За границей, конечно, отношение некоторых коллег и ученых изменилось. Вот Кембриджский университет приглашает приехать и принять у них мантию почетного доктора, а потом присылают сообщение, что у них были протесты в связи с моей работой «Русофобия» и, чтобы не вызвать трения или раскола в университете, они должны это отменить. Или один математик просто приглашает приехать, прочитать лекцию, а потом звонят: к сожалению, это не может произойти. Президент Американской академии наук написал мне даже письмо, в котором спрашивал, не собираюсь ли я пересмотреть вопрос о том, что я иностранный член их Академии наук. Трудность, печальная для них, заключалась в том, что у них в уставе не было пункта об исключении, и исключить меня не могли. Ну, я им ответил, что я не предлагал себя избрать, что избрали они, я считал, что избирают на основании научных заслуг. Если их статус будет изменен и они скажут, что избрание связано с какими-то идеологическими установками, я и выйду тогда. Вице-президент Американской академии наук напечатал в журнале общенаучного характера, что это не первый прецедент, что был такой известный ученый и он высказывал тоже расистские взгляды, а именно, что негры не обладают к абстрактным знаниям такими же способностями, как и англосаксы. Но это были только его взгляды, а Шафаревич губил, что ли, карьеры молодых еврейских математиков. У меня было много еврейских учеников, но ни от одного никогда не слышал, что я к ним хуже отношусь, чем к другим. Я написал в этот журнал, что прошу указать конкретный случай или признаться, что он сказал неправду. Никакой реакции не было, конечно. И даже на «Голосе Америки» они собрали несколько моих учеников, вероятно, эмигрирующих евреев, с просьбой рассказать, как я преследовал евреев, но таких случаев они не вспомнили.
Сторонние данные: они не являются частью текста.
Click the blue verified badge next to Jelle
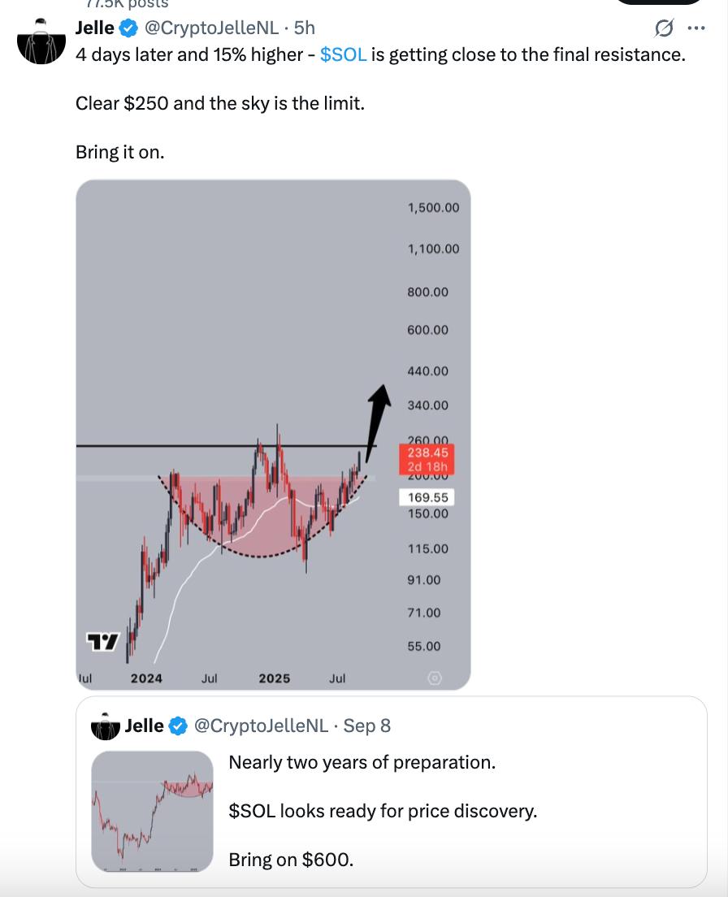The height and width of the screenshot is (897, 728). tap(128, 28)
Положение хуже с моими российскими учениками. Вот я получил письмо по электронной почте под названием «Всем, кто знает Шафаревича» за подписью моего ученика, много лет со мной работавшего, который от меня отрекается публично. Совершенно как в сталинские времена, когда отрекались от арестованных родственников, сошлось именно так, что нужно было весь мир оповестить об этом отречении. И тем самым еще раз напомнить о табу на обсуждение этого вопроса или обсуждение только в том смысле, что мы должны каяться за 6 миллионов жертв, помня все время о том, как талантлив был Эйнштейн. А в других формах обсуждать нельзя. Можно говорить об отношениях между англичанами и ирландцами, скажем. Вполне обсуждаемая тема. Но вот между русскими и евреями — это нельзя. И вот нарушение этого табу вызывает, конечно, такую автоматическую и очень резкую реакцию.
Невольно приходит на память Сербия. Она в каком-то смысле воспринимается как малозащищенный вариант России, я бы сказал, что отношение к Сербии можно квалифицировать как какое-то странное преломление русофобии. Ну, русофобия для меня — это вовсе не ненависть. Фобия — по-гречески, вообще говоря, это страх, но трактуется как ненависть, как страх и ненависть по отношению к русским со стороны врагов.
А вот те, которые пишут «мы — русские» и говорят: мы, русские, такие-то и наша страна такая-то, мы совки и так далее, — они потенциально опасны. И если такое отравленное сознание всерьез охватит целое поколение, это переломит историю. Ну не может существовать народ, который безнаказанно третируют, которому в принципе отказывают в самом праве на существование.
Сейчас, надо сказать, реакция на слова «русофобия», «патриот» и т. д. изменилась в здоровом направлении, и это внушает надежду на нравственное оздоровление народа.